Some of the older model Ms come with a detachable cord with a RJ-looking connector on it - there are clips on either side instead of one on the top, and you can't mate it with an actual RJ-45 (Thats the connector I thought you were talking about when I first read your post).  There were both AT and PS/2 cables available, and I assume others.

I ran one of these cords through a continuity tester and this is what i got

red=power

black=ground

yellow=clk

white=data

I suggest you do the same with your ps/2 cord; not all manufacturers follow the same color codes.

----------

## MADcow

thanks for the tips! the cord is just like a normal rj-45, not like the one you described (which is SL?).

i don't have any kind of continuity tester, and i don't even know how i'd test it since i can't disconnect the other end of the wire from the keyboard...

i could do the ps/2, with a voltmeter or something, but my micrometer is very, very fritzy. i don't think i've gotten an accurate reading out of it in months. but i still get a reading. it's interesting, but i'm no electrician. or engineer. 

i'm thinking of buying myself a model M on ebay... i tried fiddling with the wiring on this one, but i can't get it to work. at least i haven't broken my PS/2 bus yet...

----------

## Doogman

You can actually buy new "Model M" style keyboards directly from the manufacturer at this site:

http://www.pckeyboard.com/

They aren't exactly cheap, but then Ebay Model M's aren't either.  Make sure to get the "buckling spring" design as that's the good keys with tactical feedback.  I've owned one for years and they are awesome.  Built like a tank.

----------

## gtbX

 *Doogman wrote:*   

> Make sure to get the "buckling spring" design as that's the good keys with tactical feedback.
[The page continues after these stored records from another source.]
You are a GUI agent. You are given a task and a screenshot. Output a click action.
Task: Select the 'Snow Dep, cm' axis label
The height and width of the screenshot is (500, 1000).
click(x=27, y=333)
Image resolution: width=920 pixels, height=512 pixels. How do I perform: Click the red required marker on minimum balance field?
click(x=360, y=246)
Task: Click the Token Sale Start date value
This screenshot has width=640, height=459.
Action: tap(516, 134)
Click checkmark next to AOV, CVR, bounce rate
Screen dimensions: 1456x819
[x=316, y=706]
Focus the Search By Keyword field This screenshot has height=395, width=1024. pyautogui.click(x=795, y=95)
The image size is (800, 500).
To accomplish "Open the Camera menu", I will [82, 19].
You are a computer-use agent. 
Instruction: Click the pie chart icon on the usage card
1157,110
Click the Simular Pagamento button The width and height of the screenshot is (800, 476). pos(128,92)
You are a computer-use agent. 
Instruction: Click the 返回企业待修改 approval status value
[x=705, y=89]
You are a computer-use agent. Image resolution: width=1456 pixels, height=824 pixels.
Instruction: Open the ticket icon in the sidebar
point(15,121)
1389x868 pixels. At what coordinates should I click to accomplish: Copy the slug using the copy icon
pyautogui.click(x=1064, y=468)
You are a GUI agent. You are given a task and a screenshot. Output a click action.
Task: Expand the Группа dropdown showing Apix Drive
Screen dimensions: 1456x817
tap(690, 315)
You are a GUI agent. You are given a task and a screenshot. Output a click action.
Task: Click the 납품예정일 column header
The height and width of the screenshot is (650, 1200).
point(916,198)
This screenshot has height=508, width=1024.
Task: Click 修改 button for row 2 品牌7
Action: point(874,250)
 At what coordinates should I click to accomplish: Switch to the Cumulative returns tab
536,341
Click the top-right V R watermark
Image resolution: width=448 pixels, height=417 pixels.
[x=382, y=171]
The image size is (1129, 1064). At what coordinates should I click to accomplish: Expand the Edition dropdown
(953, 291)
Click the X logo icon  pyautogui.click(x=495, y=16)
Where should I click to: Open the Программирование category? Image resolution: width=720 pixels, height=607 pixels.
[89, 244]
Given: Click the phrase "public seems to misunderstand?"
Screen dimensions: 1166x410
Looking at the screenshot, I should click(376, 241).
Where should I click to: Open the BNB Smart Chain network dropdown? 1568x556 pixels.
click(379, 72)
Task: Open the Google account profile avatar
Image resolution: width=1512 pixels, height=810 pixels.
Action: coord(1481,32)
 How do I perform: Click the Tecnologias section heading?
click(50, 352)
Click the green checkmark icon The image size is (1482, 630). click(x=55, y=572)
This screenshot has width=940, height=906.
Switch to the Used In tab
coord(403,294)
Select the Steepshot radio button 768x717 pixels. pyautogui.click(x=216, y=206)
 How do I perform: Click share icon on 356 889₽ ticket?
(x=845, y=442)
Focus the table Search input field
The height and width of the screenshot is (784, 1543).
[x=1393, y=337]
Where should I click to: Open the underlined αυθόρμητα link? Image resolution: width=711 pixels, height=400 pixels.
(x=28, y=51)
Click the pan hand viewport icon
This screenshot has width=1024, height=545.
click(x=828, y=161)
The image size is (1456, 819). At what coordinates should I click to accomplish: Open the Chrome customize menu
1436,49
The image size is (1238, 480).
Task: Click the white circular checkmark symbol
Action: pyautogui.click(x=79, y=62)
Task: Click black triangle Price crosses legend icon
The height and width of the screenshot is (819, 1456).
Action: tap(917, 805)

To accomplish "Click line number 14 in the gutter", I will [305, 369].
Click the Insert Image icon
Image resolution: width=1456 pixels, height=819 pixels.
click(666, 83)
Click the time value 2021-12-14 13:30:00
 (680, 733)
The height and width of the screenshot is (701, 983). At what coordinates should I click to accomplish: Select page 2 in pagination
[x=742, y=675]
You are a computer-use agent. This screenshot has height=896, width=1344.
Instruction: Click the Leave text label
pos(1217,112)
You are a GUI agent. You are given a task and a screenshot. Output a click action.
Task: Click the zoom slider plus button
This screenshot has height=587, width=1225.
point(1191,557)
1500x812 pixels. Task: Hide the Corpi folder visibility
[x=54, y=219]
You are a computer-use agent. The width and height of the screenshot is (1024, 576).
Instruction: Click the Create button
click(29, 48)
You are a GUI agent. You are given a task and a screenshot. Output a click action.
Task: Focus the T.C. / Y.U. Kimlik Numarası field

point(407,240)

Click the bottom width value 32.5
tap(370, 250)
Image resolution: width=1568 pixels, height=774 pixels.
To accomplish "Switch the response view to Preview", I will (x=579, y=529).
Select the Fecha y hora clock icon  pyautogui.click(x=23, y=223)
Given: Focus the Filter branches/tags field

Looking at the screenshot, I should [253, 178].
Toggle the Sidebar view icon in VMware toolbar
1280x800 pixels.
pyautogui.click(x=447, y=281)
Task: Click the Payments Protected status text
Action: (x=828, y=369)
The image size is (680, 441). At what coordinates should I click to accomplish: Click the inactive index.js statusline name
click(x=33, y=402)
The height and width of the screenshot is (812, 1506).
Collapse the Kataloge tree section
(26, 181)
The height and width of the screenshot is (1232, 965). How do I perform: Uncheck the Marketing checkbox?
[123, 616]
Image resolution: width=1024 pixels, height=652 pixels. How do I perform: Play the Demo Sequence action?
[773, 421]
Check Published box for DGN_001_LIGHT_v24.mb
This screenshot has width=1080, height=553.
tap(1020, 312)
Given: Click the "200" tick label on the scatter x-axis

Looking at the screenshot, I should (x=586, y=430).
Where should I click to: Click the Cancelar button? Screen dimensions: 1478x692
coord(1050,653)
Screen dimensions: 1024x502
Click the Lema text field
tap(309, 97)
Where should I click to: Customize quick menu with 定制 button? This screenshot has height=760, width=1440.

I've owned one for years and they are awesome. Built like a tank.

 

I used to have a newer version model M (i think the mfg date was 1995) that I wore out in a year.  Popped a key off and lo; it was the plastic-bubble kind found on lesser kb's.  Since then, if I find one at a garage sale or something I always check to make sure it is the metal spring kind.

MADcow:

If your voltmeter has a bell or diode setting, use that.  Otherwise "the poor man's continuity tester" consists of:

an old pc speaker

a AA battery

bits of wire to hook them together

----------

## bunder

dumb terminals use a serial interface.  you can buy a rj11 to serial adapter and hook it into your db9 serial port.

(i work at a place that uses lots of these)

----------

## MADcow

thank you, everyone for the tips. i think i'm going to check out buying one from [url]pckeyboards.com[/url] or ebay if i can't get this one working. i'm going to fiddle with the connections more this evening, but i'm not too hopeful...

Bunder: that sounds like what i need, but this connector is an rj-45   :Sad: 

----------

## MADcow

sorry to revive a very dead thread, but i found an RJ-45 to serial connector in my Big Box of Old Junk.

it's in good condition, but i don't seem to get any data on the serial port...

any ideas?

----------